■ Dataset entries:
----
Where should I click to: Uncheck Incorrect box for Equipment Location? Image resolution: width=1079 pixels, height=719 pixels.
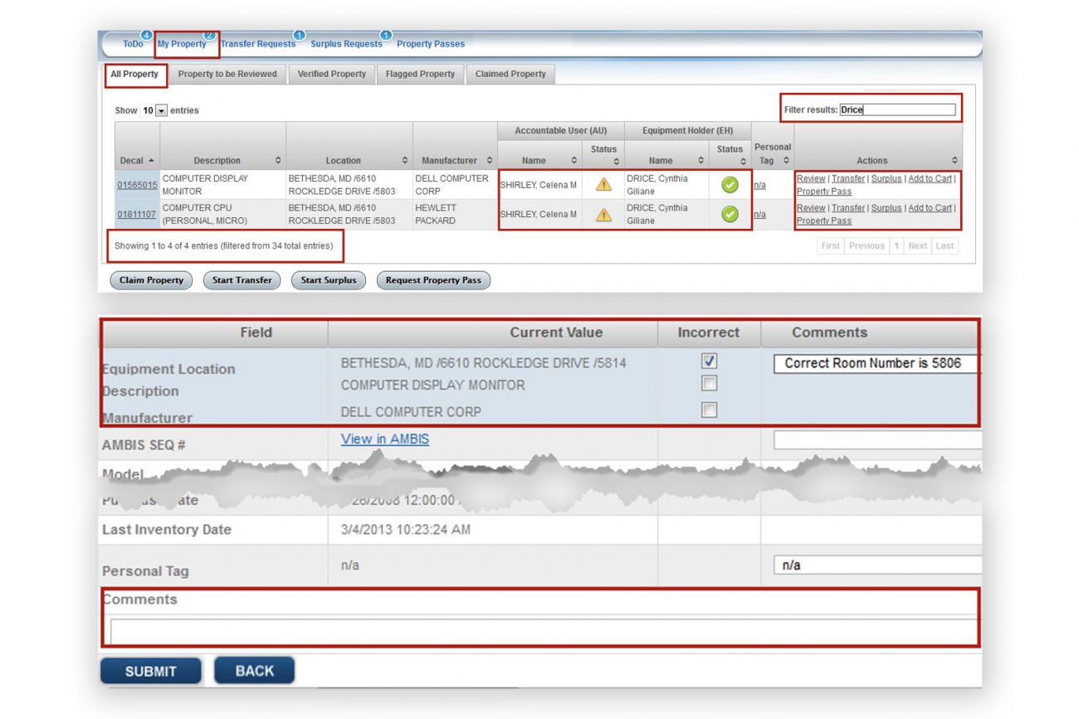(x=709, y=362)
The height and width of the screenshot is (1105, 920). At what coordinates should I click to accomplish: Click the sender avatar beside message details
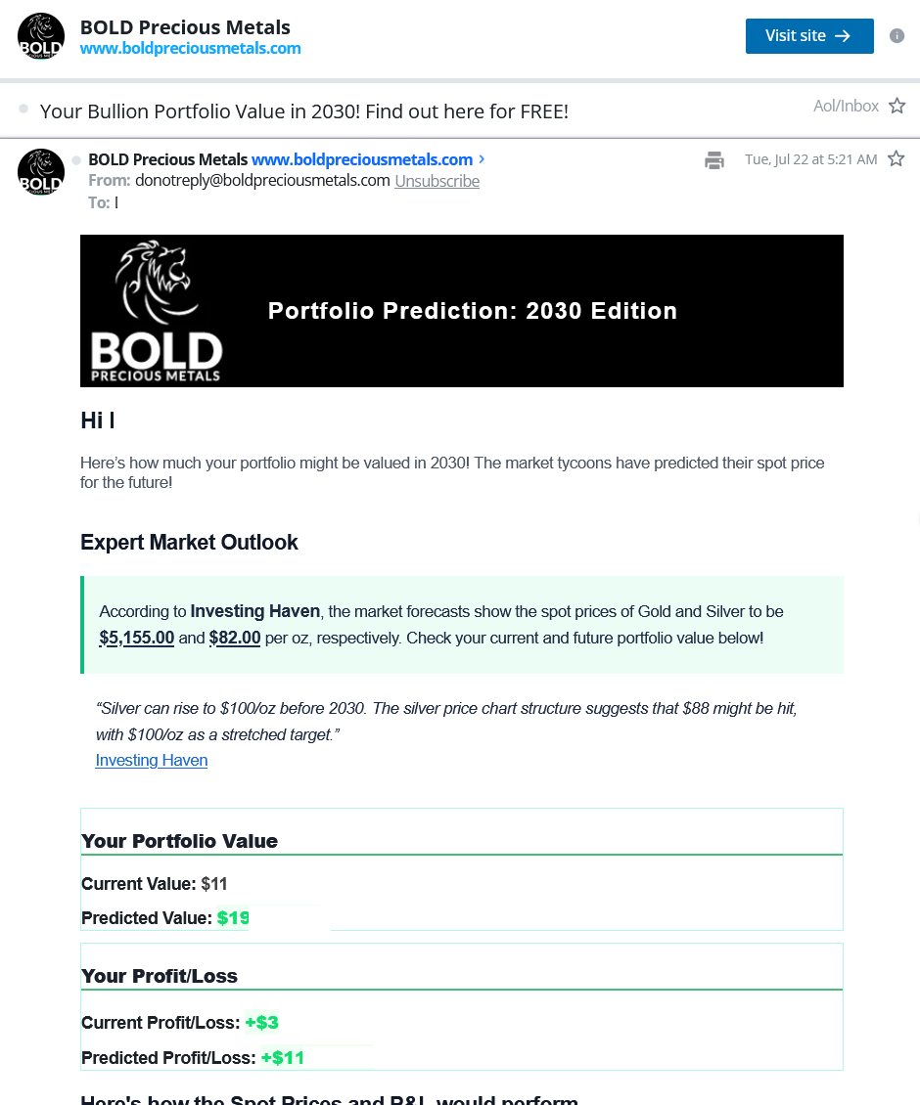click(x=41, y=172)
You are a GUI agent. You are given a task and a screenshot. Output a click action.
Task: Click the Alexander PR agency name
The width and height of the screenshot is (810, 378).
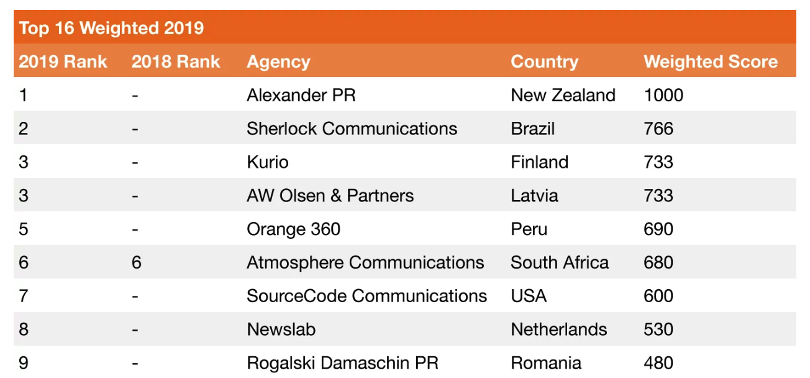pos(301,95)
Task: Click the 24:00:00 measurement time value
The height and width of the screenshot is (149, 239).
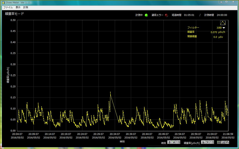Action: [x=222, y=15]
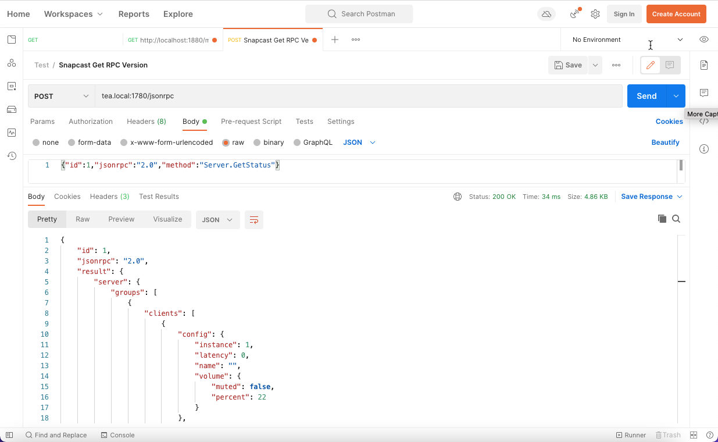Open the History sidebar icon
The image size is (718, 442).
click(12, 156)
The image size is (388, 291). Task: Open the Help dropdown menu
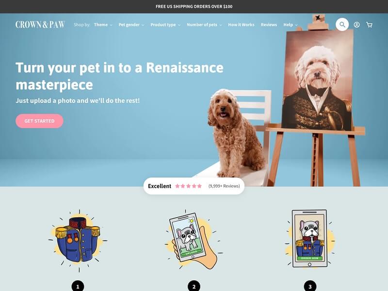(x=291, y=25)
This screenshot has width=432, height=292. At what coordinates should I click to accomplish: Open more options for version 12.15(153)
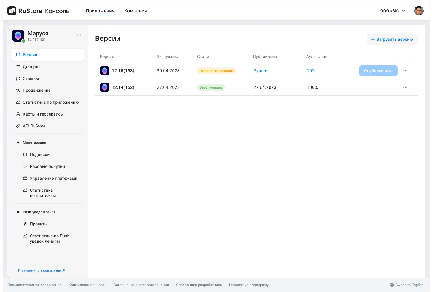(405, 71)
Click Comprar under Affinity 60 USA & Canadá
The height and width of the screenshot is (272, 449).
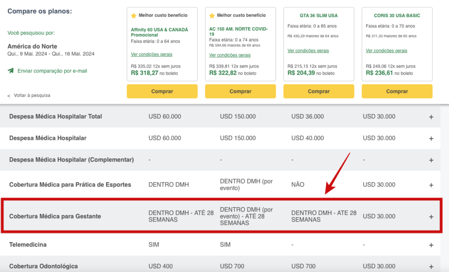pos(162,91)
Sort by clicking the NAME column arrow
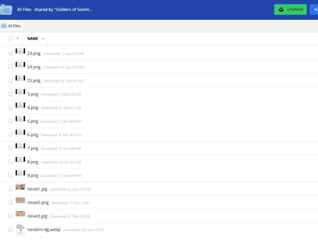 pos(44,39)
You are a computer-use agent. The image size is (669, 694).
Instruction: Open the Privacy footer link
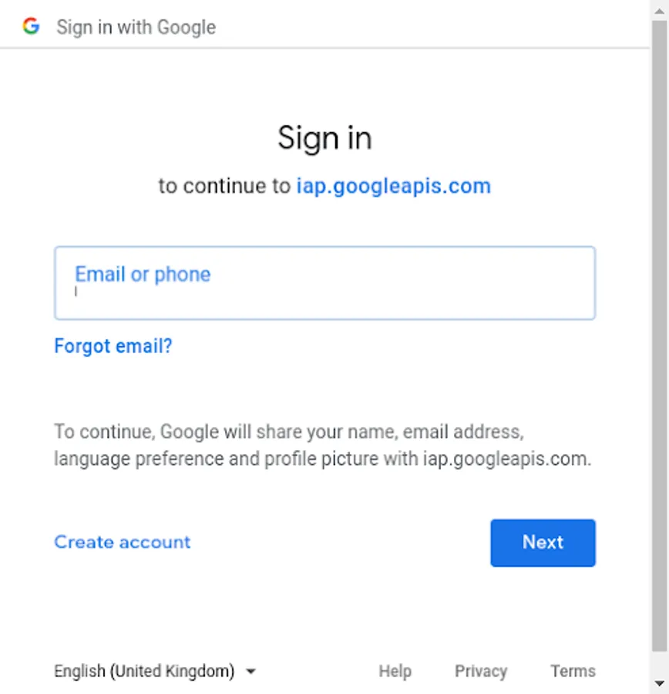pyautogui.click(x=481, y=671)
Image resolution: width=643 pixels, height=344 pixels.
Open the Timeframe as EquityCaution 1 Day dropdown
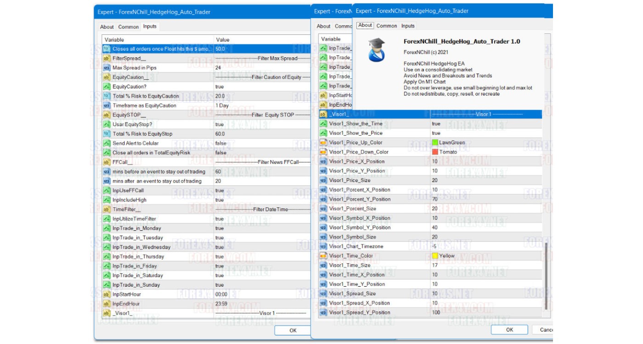(262, 105)
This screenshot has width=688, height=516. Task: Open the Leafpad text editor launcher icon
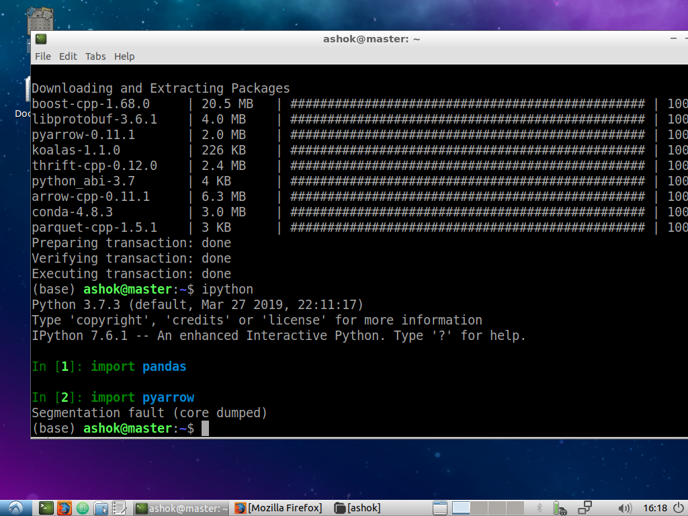[120, 507]
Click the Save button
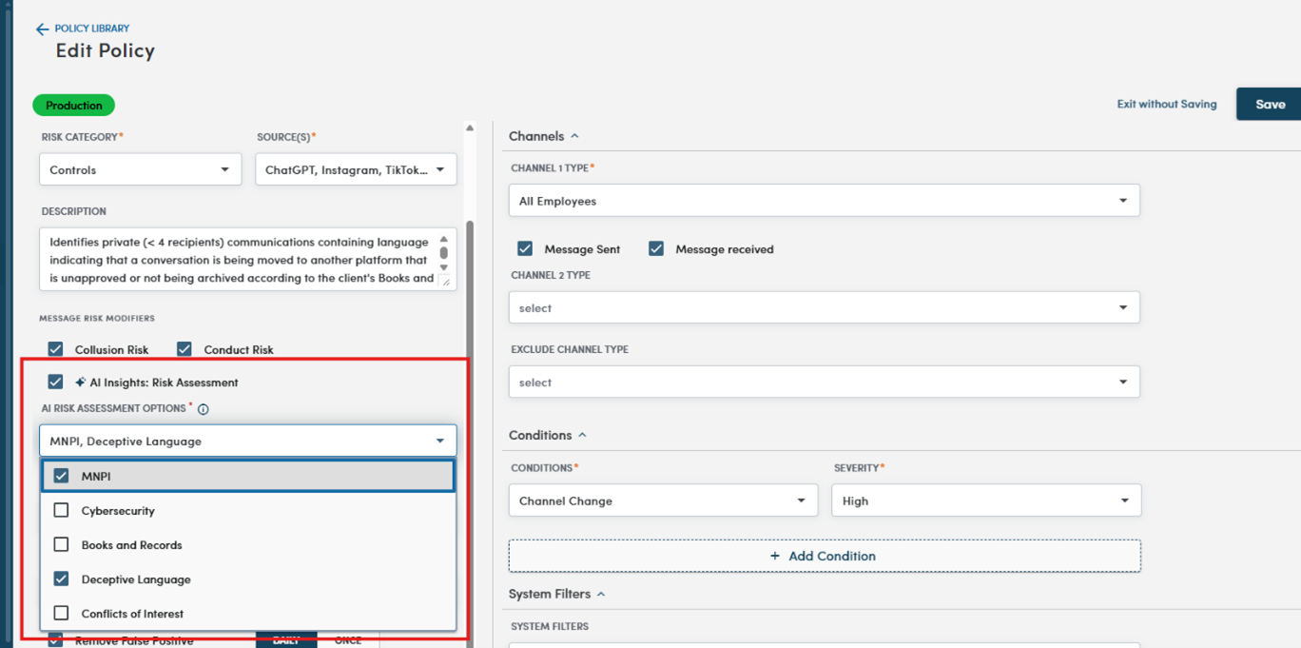The image size is (1301, 648). (1270, 105)
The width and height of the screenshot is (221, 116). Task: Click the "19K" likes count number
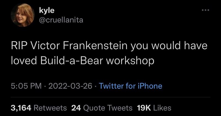coord(143,108)
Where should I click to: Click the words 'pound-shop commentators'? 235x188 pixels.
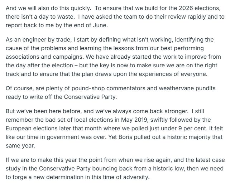(108, 88)
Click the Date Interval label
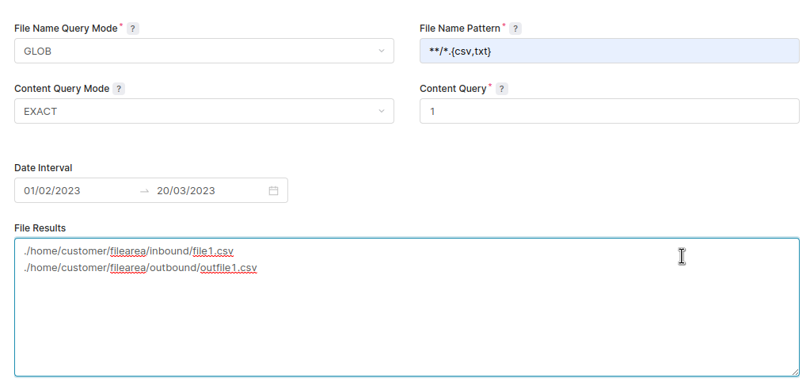This screenshot has width=810, height=390. (44, 168)
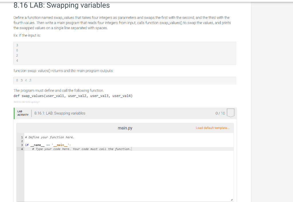Click inside the expected output box

(124, 80)
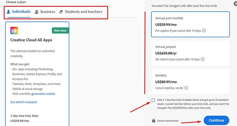
Task: Open info icon for Annual paid monthly fee
Action: coord(204,31)
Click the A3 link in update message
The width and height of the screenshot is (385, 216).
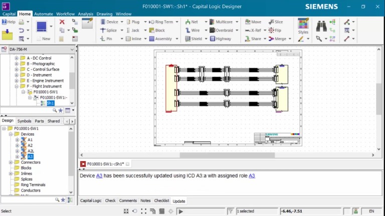(x=99, y=176)
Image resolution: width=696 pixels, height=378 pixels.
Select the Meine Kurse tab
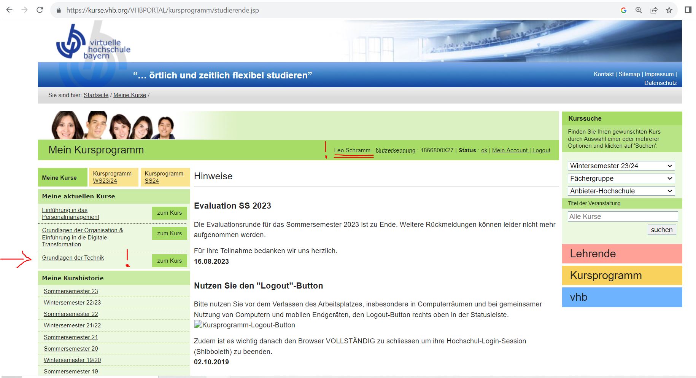59,178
----
■ Work item: All lines that contain the word "agent" must be copied from the records above.

■ Solution to the exercise:
You are a GUI agent. You are given a task and a screenshot. Output a click action.
You are a computer-use agent. The image size is (669, 694).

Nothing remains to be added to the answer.